CAMINHE COM OS MEUS SAPATOS
-Sidney Fernandes 


Antes de julgar a minha vida ou o meu caráter... calce os meus sapatos e percorra o caminho que eu percorri, viva as minhas tristezas, as minhas dúvidas e as minhas alegrias.
Clarice Lispector
Estudiosos do relacionamento humano estão chegando à conclusão de que a melhor maneira de evitar atritos e manter a fraternidade entre as pessoas é um colocar-se no lugar do outro, sentir o que ele sente e entender suas necessidades, motivações e perspectivas. Esse elemento de percepção emocional tem um nome: empatia.
Essa inteligência emocional não é apenas o espelho do outro e sim o desenvolvimento de uma habilidade social que pode ser a porta de entrada para o altruísmo, a gratidão e o perdão. E mais: esse exercício pode, além de apaziguar os homens, aumentar o seu nível de bem-estar e felicidade.

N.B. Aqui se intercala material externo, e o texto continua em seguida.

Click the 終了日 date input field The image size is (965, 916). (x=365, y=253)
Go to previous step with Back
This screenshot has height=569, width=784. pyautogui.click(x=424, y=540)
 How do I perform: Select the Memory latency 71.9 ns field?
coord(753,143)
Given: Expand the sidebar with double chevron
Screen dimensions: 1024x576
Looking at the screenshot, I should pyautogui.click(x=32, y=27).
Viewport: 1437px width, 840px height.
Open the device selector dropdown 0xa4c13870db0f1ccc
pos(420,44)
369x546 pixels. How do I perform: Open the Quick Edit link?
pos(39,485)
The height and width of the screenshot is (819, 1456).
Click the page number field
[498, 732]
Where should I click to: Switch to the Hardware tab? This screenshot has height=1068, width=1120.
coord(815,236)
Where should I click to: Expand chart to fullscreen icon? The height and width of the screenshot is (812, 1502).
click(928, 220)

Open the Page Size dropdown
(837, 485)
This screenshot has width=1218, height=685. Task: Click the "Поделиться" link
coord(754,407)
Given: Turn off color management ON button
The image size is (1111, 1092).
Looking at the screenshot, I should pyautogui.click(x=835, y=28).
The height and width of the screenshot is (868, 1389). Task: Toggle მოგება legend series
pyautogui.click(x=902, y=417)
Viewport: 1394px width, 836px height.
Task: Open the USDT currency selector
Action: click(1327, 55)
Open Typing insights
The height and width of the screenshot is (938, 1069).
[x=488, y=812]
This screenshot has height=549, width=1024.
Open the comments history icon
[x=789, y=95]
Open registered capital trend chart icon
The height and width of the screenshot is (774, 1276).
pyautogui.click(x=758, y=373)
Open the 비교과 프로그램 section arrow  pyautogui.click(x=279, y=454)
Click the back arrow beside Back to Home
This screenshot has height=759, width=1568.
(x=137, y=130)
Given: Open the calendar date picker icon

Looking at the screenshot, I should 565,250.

Do píncaro da nossa pretensiosidade, consideramos alguns textos evangélicos inaplicáveis, tanto na época de Jesus, como nos tempos atuais. Como este:
— Se alguém vos obrigar a caminhar mil passos com ele, caminheis mais dois mil. Mateus, 5:41
Ainda que não levemos essa expressão ao pé da letra e compreendamos que o intuito de Jesus era o de coibir e desestimular a vingança, em tempo de violência era e é possível o homem assumir semelhante comportamento?
Vendo a recomendação sob outro ângulo, talvez fique mais clara a intenção do Sublime Mestre. Com a sua extraordinária e ampla visão do futuro, não estaria Jesus sugerindo que caminhássemos os passos do inimigo para melhor entender suas agruras e deficiências?
Diz um velho provérbio indígena que você jamais deve julgar um homem, até ter andado uma milha em seus mocassins (never judge a man until you have walked a mile in his moccasins).
Não seria essa exatamente a intenção de Jesus, com sua imensa sabedoria e conhecimento do comportamento humano?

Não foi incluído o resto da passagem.